### [YOUR OBJECTIVE]
If a line in the entries below contains "text", copy it.

### [RECORDS SUPPLIED]
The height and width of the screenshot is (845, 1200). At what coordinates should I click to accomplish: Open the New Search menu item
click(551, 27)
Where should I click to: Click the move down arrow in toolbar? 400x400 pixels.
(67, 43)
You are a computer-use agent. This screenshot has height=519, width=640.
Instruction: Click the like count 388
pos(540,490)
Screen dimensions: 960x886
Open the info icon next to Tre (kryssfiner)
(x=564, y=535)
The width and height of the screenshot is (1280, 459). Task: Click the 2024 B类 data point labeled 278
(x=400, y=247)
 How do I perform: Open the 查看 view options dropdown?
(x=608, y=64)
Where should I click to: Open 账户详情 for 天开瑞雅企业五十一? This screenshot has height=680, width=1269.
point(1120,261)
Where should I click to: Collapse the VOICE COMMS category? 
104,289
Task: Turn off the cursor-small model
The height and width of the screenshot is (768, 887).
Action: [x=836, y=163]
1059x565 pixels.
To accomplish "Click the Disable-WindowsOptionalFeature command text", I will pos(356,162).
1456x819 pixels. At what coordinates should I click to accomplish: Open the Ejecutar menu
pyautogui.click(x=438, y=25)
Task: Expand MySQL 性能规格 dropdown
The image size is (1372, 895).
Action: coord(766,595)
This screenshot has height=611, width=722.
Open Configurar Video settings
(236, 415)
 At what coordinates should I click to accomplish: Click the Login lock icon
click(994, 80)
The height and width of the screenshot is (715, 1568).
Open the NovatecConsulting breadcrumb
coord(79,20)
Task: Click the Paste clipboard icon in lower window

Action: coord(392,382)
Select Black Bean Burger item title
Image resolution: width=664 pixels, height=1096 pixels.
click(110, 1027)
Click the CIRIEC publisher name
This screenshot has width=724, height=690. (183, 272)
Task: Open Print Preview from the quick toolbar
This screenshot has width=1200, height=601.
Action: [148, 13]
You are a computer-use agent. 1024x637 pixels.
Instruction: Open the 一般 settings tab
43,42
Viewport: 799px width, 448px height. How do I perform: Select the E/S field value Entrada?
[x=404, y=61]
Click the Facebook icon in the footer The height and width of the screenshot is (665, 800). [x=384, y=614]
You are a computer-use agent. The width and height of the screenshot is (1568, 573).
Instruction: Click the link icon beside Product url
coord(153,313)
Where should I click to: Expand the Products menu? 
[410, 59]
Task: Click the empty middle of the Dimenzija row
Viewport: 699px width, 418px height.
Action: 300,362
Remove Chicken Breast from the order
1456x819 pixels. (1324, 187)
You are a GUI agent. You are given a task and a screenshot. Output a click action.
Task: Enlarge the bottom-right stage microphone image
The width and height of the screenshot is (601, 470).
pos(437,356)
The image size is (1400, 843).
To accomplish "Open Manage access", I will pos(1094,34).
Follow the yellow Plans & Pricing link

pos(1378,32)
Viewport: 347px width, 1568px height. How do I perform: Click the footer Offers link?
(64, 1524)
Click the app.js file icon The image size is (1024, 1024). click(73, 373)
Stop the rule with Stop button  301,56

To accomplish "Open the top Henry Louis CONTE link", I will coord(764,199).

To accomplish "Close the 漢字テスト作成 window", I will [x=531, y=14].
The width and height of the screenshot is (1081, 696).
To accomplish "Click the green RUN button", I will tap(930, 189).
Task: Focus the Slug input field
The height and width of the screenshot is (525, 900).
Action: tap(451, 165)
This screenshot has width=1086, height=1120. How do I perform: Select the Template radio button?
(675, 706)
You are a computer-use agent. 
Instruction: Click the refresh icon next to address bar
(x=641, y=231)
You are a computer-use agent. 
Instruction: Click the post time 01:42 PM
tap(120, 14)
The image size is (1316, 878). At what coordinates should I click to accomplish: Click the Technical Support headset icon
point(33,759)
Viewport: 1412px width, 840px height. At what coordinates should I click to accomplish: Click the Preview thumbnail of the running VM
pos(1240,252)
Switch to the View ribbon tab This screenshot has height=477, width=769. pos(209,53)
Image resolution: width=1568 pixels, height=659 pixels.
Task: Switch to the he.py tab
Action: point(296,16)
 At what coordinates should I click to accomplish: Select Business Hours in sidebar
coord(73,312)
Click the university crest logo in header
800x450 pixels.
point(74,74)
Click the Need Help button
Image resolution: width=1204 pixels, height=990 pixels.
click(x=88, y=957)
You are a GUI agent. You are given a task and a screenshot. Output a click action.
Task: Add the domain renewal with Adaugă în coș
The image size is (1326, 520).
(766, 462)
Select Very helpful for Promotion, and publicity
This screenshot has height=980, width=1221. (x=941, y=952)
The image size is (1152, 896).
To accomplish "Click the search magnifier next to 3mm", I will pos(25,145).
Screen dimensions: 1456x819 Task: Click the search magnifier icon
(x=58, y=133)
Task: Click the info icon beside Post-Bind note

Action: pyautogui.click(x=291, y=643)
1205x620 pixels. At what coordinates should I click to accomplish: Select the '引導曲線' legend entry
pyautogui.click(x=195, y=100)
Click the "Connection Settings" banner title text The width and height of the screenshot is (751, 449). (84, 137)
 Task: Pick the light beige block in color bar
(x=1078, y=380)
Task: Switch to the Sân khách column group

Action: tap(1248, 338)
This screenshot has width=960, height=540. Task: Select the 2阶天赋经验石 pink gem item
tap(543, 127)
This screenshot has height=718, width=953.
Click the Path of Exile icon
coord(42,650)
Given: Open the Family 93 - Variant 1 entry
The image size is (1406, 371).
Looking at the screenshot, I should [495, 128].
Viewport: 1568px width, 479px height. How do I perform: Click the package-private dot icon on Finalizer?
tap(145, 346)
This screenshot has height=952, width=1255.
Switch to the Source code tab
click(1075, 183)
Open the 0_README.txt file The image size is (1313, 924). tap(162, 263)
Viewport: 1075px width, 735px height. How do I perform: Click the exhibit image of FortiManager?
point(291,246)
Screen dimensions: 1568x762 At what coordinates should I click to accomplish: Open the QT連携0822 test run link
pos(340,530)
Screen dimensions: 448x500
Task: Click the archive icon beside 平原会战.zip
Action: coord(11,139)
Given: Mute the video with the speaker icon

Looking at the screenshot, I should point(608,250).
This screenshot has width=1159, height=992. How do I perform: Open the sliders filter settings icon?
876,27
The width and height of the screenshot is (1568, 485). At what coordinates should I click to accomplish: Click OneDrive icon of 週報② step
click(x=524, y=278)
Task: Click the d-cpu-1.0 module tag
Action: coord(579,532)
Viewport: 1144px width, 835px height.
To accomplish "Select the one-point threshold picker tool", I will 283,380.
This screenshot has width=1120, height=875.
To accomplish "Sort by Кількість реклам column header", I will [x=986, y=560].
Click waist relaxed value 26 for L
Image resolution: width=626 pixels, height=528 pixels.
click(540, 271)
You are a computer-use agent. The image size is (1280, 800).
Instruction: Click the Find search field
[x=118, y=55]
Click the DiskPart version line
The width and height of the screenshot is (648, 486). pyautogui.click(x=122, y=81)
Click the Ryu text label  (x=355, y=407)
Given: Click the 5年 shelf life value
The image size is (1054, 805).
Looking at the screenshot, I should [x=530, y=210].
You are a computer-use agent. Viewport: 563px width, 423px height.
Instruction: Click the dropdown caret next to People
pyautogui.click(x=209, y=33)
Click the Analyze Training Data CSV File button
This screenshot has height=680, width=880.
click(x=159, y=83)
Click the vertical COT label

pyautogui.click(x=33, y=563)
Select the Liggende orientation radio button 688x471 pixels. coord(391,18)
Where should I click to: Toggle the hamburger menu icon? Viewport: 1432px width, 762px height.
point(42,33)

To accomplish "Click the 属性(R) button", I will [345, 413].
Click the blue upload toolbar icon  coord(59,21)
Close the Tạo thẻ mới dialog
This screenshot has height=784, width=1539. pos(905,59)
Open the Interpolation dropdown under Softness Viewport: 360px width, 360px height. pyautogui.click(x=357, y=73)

### [ANSWER SPACE]
To accomplish "Click the Disable-WindowsOptionalFeature command text", I will pos(356,162).
Click the "Connection Settings" banner title text The width and height of the screenshot is (751, 449). (84, 137)
Click the Ryu text label  (x=355, y=407)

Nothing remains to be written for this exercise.